* _BLOQUE DE TEXTO_
El término ``toma'' ya no habría tenido sentido. La cámara habría sido tan ligera que no se habría sentido su peso en el hombro y se habría apoderado de las miradas, las sonrisas, el movimiento de las hojas y de las nubes, sin congelarlos en la película -una película tan sensible, que simplemente se habría dejado impregnar de la vida.

En la época en que soñaba con esta cámara mágica, pasaban en los cines exclusivos de los Champs-Elysées y de los Grands Boulevards -o en salas más secretas como les Agriculteurs- las primeras películas de la Nouvelle Vague. En dos o tres de ellas había percibido claramente la voluntad de abandonar los estudios por la calle y la luz natural, y el deseo de alcanzar ese punto magnético en el que el documental y la ficción se confunden. Otros cineastas, como Rossellini y, aún más lejos en el tiempo, Jean Vigo, habían logrado, cada uno a su manera, ese misterioso equilibrio.

Los de la Nouvelle Vague disponían -al parecer- de una ventaja sobre sus mayores: las cámaras eran más ligeras, las películas más sensibles. Los avances técnicos facilitaban las cosas. Pero finalmente comprendí que todo eso no era más que una ilusión.

Nunca existiría una cámara ligera, salvo la que uno mismo tiene que improvisar cada vez. Después de cuarenta años, uno se da cuenta de que la Cameflex que utilizaba Godard en Sin aliento no era tan ligera como se creería, pues su motor hacía ruido e impedía que se grabara el sonido directo. Y como la película de cine no era tan sensible como uno se imagina, Godard y Coutard recurrieron a una película de fotografía para filmar las secuencias nocturnas. De todas maneras, mucho antes que ellos, Jean Vigo y Max Ophuls habían conseguido volver ligera y fluida, mediante quién sabe qué prodigio, una cámara aún más pesada.

Al ver L'Atalante o Les contrebandiers de Moonfleet, me decía también que la cámara -pesada o ligera- no sólo estaba hecha para captar la vida cotidiana o la luz natural, sino también para volver sensibles las olas de sueños que se desprenden de los objetos más usuales: una lancha, un fonógrafo, un tatuaje, una playa inglesa...

* _DATOS DE ORIGEN_
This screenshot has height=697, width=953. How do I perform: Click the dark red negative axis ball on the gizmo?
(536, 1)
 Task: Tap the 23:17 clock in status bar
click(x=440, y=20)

* * *

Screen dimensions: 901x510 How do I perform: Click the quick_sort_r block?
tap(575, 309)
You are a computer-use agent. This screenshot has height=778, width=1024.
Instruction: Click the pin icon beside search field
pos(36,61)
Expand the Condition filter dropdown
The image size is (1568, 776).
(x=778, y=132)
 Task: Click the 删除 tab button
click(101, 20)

* _CONSIGNA_
Reproduce el pasaje del texto sobre la cámara ligera que va desde "Los de la Nouvelle" hasta "aún más pesada.". Los registros provienen de otra fuente.

* _SOLUCIÓN DEL EJERCICIO_
Los de la Nouvelle Vague disponían -al parecer- de una ventaja sobre sus mayores: las cámaras eran más ligeras, las películas más sensibles. Los avances técnicos facilitaban las cosas. Pero finalmente comprendí que todo eso no era más que una ilusión.

Nunca existiría una cámara ligera, salvo la que uno mismo tiene que improvisar cada vez. Después de cuarenta años, uno se da cuenta de que la Cameflex que utilizaba Godard en Sin aliento no era tan ligera como se creería, pues su motor hacía ruido e impedía que se grabara el sonido directo. Y como la película de cine no era tan sensible como uno se imagina, Godard y Coutard recurrieron a una película de fotografía para filmar las secuencias nocturnas. De todas maneras, mucho antes que ellos, Jean Vigo y Max Ophuls habían conseguido volver ligera y fluida, mediante quién sabe qué prodigio, una cámara aún más pesada.